Began planning teiJournal project
The first phase of planning is to get a good idea of the range of tags, attributes and attribute values used in the two projects we've already done which will form the basis for teiJournal: the ACH Abstracts, and the ScanCan project.
The problem is that both projects use a relatively tightly-constrained subset of the TEI P4 DTD, but the project DTDs are large and inclusive because they were generated at the beginning of the process when it wasn't yet clear what elements and attributes would be used. In addition, many attribute values which are simply open string values in the DTD are used in a more constrained and methodical way (with a fixed set of values) in the actual projects. Therefore we need a way to get a clear overview of what elements and attributes are used, and particularly what values the latter actually have. Once we have this, we'll be able to map these directly to P5, and create a restricted P5 schema using ROMA to recreate the same basic document format. Following that, we can convert the ACH docs to P5 (which we need to do anyway), and we can write some detailed instructions for marking up articles, as the basis for all the transformations and other dependent code.

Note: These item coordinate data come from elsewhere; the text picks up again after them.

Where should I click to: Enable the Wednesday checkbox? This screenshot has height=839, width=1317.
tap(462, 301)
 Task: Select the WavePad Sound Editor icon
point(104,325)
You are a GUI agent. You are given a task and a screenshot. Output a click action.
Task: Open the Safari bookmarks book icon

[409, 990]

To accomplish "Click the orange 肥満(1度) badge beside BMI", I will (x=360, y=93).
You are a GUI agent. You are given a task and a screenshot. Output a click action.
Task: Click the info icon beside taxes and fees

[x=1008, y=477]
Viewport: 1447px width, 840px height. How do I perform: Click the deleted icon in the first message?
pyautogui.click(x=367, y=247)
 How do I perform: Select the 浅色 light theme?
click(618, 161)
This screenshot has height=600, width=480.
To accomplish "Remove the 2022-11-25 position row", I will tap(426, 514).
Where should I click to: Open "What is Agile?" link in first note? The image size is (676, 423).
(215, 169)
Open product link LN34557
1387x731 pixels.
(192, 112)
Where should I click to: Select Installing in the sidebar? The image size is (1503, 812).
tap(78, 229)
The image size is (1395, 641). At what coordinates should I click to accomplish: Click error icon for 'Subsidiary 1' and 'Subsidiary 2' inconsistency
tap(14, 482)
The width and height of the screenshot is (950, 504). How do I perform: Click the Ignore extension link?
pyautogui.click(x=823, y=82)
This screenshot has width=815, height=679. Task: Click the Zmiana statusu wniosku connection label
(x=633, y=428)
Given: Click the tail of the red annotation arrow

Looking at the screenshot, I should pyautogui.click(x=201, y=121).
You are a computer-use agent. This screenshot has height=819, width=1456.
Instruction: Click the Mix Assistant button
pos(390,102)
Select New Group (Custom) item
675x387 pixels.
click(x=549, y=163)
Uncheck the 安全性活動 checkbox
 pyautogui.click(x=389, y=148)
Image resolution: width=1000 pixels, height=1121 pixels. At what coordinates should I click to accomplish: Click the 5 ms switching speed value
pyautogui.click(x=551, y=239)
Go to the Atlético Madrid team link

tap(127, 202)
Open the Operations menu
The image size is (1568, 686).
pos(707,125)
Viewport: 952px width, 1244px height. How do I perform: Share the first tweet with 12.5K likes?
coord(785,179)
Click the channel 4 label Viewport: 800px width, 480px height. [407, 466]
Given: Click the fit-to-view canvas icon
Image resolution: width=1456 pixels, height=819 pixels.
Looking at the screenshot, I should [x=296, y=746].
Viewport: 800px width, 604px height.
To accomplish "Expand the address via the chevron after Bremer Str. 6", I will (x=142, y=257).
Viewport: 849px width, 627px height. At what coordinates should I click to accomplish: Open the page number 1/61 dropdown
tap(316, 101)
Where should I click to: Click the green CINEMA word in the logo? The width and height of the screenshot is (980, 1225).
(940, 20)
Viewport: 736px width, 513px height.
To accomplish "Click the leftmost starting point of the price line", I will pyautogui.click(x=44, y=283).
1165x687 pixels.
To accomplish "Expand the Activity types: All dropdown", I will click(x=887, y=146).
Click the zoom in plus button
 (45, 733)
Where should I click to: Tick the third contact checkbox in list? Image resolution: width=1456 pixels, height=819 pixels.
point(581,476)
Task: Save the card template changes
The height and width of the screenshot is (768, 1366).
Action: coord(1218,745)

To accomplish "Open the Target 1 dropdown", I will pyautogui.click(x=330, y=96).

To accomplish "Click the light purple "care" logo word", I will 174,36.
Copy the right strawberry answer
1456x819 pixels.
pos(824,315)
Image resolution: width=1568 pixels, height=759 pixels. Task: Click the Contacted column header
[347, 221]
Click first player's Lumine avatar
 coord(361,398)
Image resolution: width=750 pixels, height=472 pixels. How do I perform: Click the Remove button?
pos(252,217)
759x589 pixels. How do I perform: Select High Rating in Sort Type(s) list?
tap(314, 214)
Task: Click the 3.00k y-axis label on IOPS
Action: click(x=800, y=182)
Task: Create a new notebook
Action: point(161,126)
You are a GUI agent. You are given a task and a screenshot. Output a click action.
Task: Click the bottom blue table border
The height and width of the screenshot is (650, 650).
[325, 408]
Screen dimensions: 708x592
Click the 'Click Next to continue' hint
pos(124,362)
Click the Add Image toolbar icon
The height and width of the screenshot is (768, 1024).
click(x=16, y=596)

I spent this morning trying a variety of ways to get a useful report out of the old eXist db on Mustard, showing all the data we need. Because of the requirement to retrieve all and only distinct values for element and attribute names, and attribute values (very expensive in processing time), and because of the need to search across two different collections, this is a slow job.
I ended up with nearly 200 lines of XQuery and a query which is takes several minutes to execute, but the results look promising. I need to write some XSLT to produce useful output now, filtering out what's not necessary (id attributes, for instance) and presenting the results in a table.